[start of INPUT]

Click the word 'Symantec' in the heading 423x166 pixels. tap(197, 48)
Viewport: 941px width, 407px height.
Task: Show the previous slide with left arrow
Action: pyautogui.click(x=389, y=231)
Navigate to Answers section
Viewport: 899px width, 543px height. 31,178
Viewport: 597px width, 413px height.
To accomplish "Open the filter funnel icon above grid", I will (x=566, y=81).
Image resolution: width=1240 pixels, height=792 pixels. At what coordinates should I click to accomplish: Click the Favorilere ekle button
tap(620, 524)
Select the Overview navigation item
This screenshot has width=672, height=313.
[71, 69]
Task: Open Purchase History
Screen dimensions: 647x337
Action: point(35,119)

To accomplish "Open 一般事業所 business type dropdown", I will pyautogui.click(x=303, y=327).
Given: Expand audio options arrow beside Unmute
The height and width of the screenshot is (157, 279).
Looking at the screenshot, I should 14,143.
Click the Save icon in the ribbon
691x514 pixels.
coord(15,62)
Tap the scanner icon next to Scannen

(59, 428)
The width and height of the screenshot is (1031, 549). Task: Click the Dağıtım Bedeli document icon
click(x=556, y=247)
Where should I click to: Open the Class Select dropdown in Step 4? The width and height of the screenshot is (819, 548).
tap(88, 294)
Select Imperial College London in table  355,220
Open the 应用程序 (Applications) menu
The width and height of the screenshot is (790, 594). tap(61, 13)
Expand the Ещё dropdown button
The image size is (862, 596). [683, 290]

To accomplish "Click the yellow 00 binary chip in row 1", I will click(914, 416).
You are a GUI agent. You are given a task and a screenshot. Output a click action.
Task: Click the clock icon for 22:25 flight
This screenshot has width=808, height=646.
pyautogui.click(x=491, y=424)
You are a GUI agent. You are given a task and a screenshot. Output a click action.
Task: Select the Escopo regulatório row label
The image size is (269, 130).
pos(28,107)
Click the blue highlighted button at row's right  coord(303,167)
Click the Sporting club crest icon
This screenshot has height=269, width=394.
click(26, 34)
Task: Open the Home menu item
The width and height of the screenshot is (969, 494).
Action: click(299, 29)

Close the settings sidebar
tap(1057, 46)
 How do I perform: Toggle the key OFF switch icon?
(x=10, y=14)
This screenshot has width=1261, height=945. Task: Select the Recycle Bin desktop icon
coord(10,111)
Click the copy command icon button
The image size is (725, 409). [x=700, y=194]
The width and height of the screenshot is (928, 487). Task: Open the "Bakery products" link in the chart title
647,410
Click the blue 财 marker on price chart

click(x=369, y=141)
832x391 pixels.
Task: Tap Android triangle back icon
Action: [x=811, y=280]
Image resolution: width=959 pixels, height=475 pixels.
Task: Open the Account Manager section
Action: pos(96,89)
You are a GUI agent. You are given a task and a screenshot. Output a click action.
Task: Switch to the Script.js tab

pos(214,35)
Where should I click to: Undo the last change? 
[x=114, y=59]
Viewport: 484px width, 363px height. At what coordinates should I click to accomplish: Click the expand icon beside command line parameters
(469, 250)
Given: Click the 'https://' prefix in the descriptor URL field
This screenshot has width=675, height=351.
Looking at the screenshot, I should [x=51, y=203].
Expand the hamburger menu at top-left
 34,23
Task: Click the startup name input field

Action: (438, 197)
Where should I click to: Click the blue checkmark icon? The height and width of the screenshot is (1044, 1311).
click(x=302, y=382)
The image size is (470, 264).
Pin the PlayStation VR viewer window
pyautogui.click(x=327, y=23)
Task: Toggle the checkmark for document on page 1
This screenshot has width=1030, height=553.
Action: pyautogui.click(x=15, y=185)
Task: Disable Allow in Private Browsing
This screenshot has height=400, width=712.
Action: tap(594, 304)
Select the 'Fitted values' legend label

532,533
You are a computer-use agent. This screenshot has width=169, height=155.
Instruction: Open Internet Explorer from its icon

[end of INPUT]

Output the records above exactly as they appear, only the part that opens with the line containing "The width and height of the screenshot is (928, 487)." and closes with the line containing "Action: (438, 197)", including both of those lines.

The width and height of the screenshot is (928, 487). Task: Open the "Bakery products" link in the chart title
647,410
Click the blue 财 marker on price chart

click(x=369, y=141)
832x391 pixels.
Task: Tap Android triangle back icon
Action: [x=811, y=280]
Image resolution: width=959 pixels, height=475 pixels.
Task: Open the Account Manager section
Action: pos(96,89)
You are a GUI agent. You are given a task and a screenshot. Output a click action.
Task: Switch to the Script.js tab

pos(214,35)
Where should I click to: Undo the last change? 
[x=114, y=59]
Viewport: 484px width, 363px height. At what coordinates should I click to accomplish: Click the expand icon beside command line parameters
(469, 250)
Given: Click the 'https://' prefix in the descriptor URL field
This screenshot has width=675, height=351.
Looking at the screenshot, I should [x=51, y=203].
Expand the hamburger menu at top-left
 34,23
Task: Click the startup name input field

Action: (438, 197)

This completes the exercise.